(Recorded data)
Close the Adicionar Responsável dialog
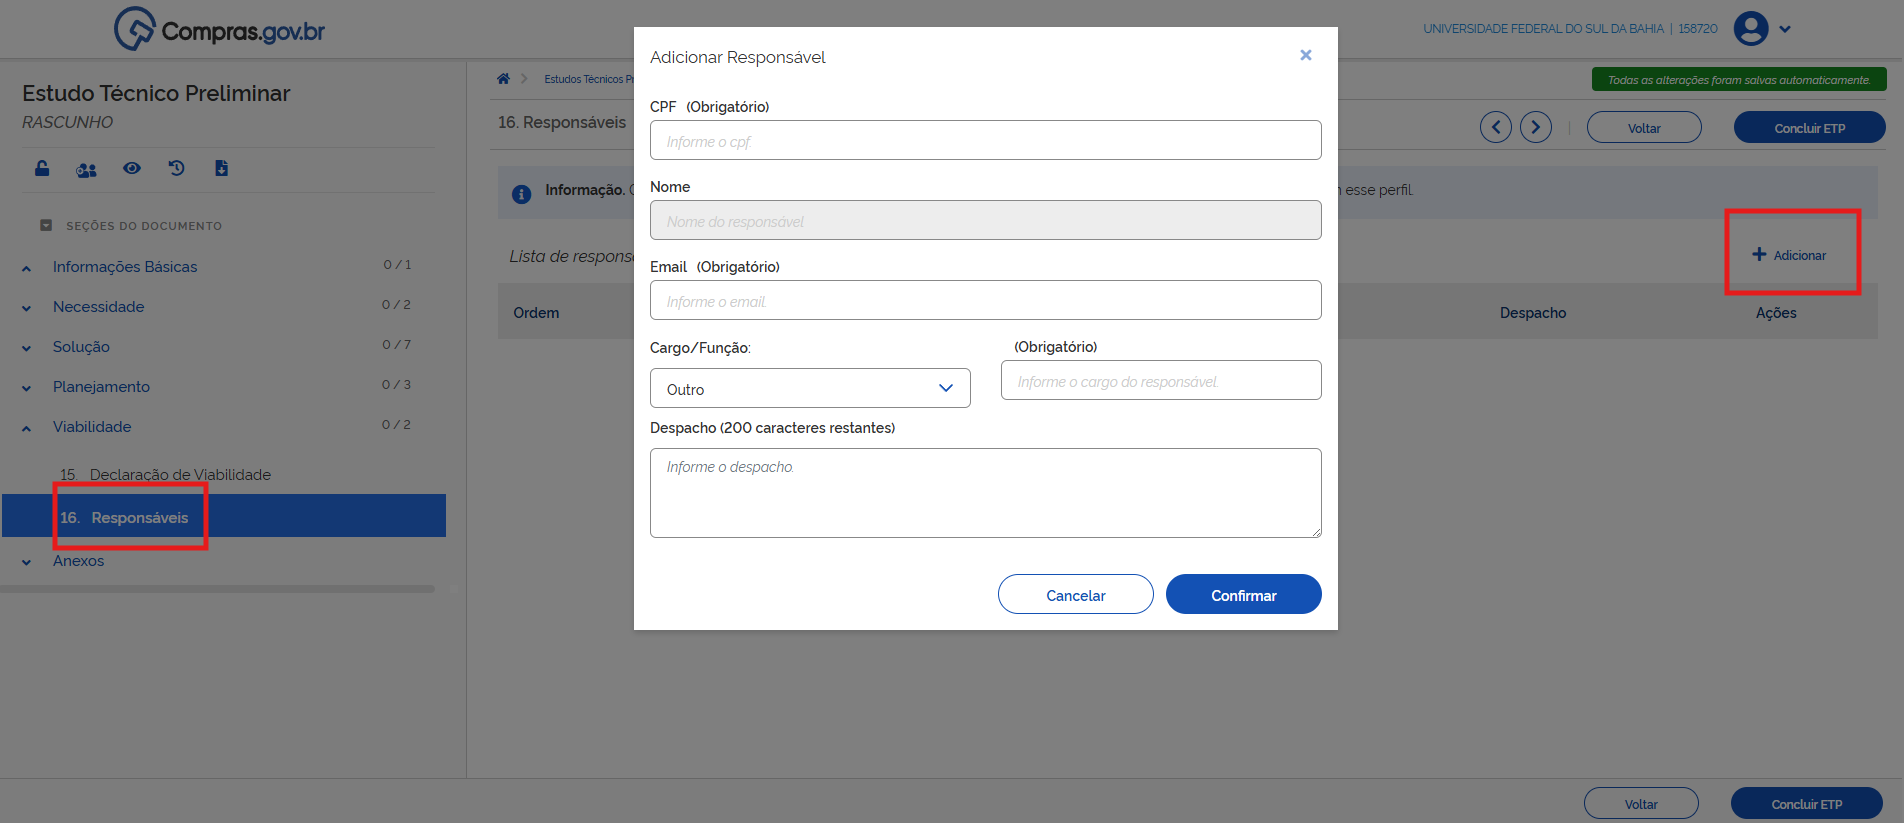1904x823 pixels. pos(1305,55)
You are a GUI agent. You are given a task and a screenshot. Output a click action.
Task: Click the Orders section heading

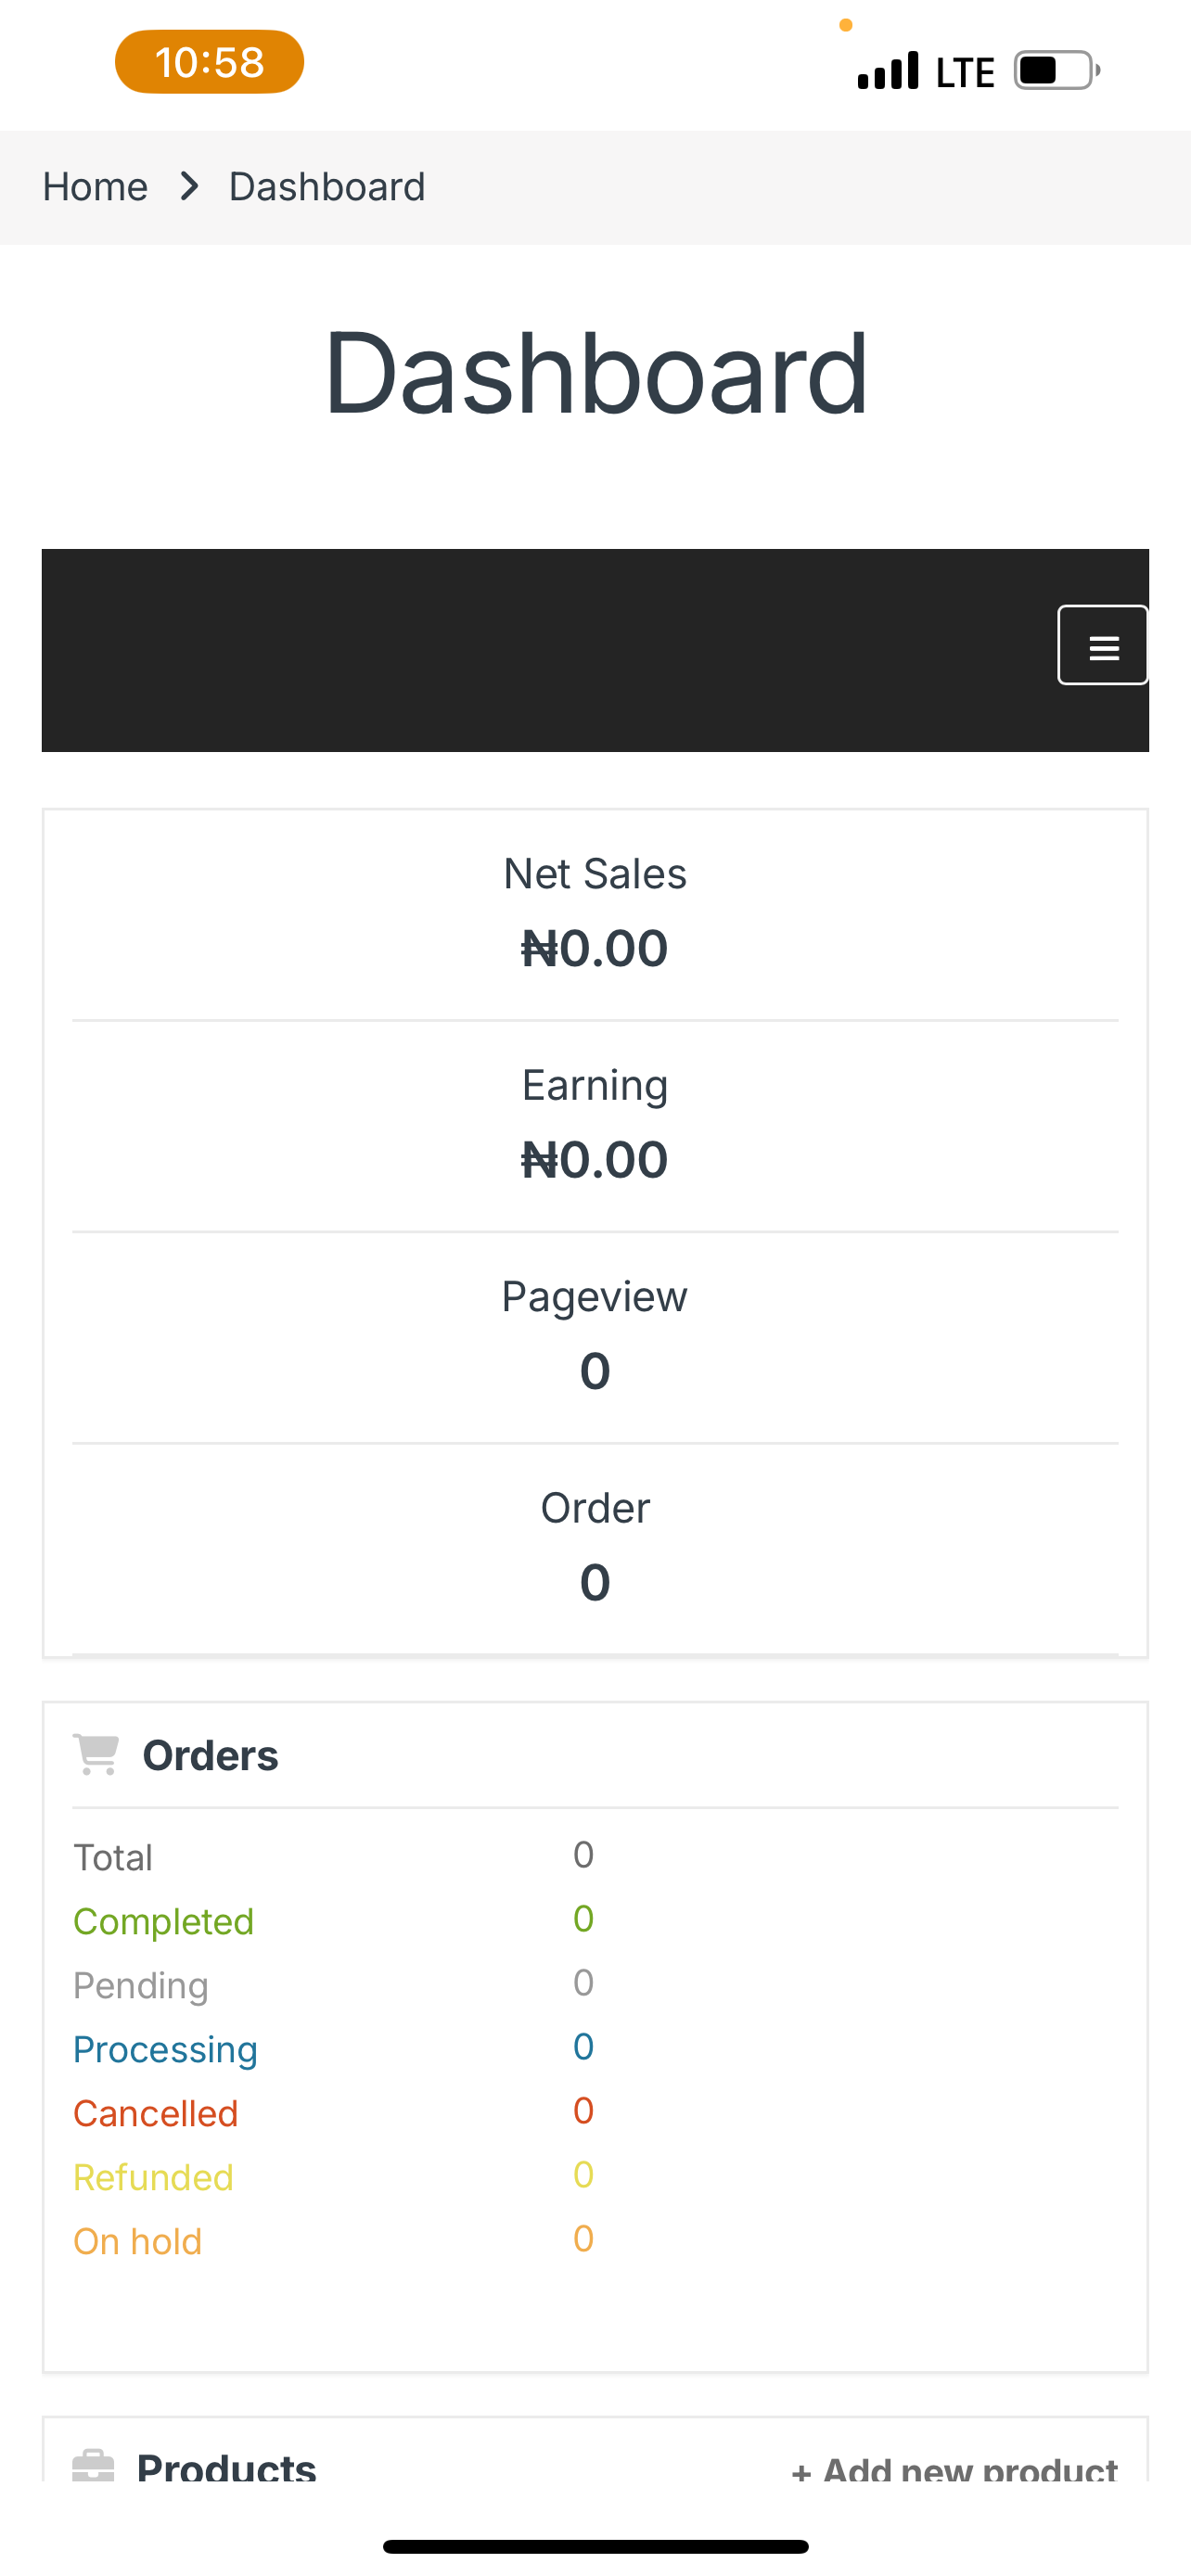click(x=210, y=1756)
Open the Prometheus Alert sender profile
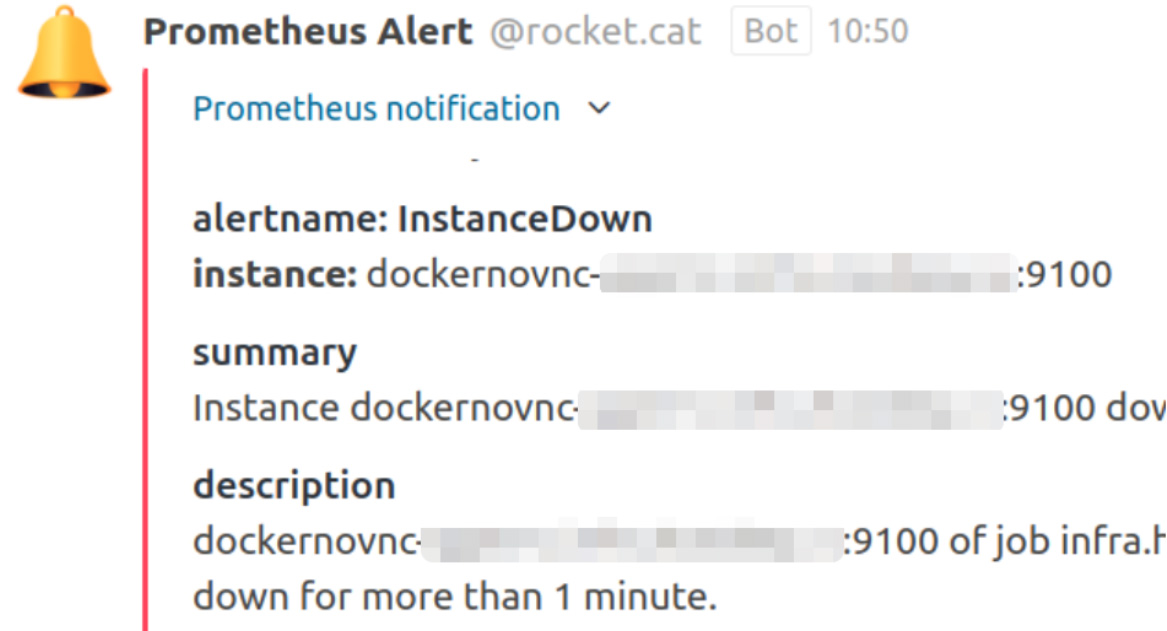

Assignment | Without including any pictures, repeat the records above exactly.

Your response |
Close the Adicionar Responsável dialog
1904x823 pixels. pos(1305,55)
You are a GUI agent. You are given a task and a screenshot. Output a click action.
Task: Click the Orders section heading

click(x=210, y=1756)
Open the Prometheus Alert sender profile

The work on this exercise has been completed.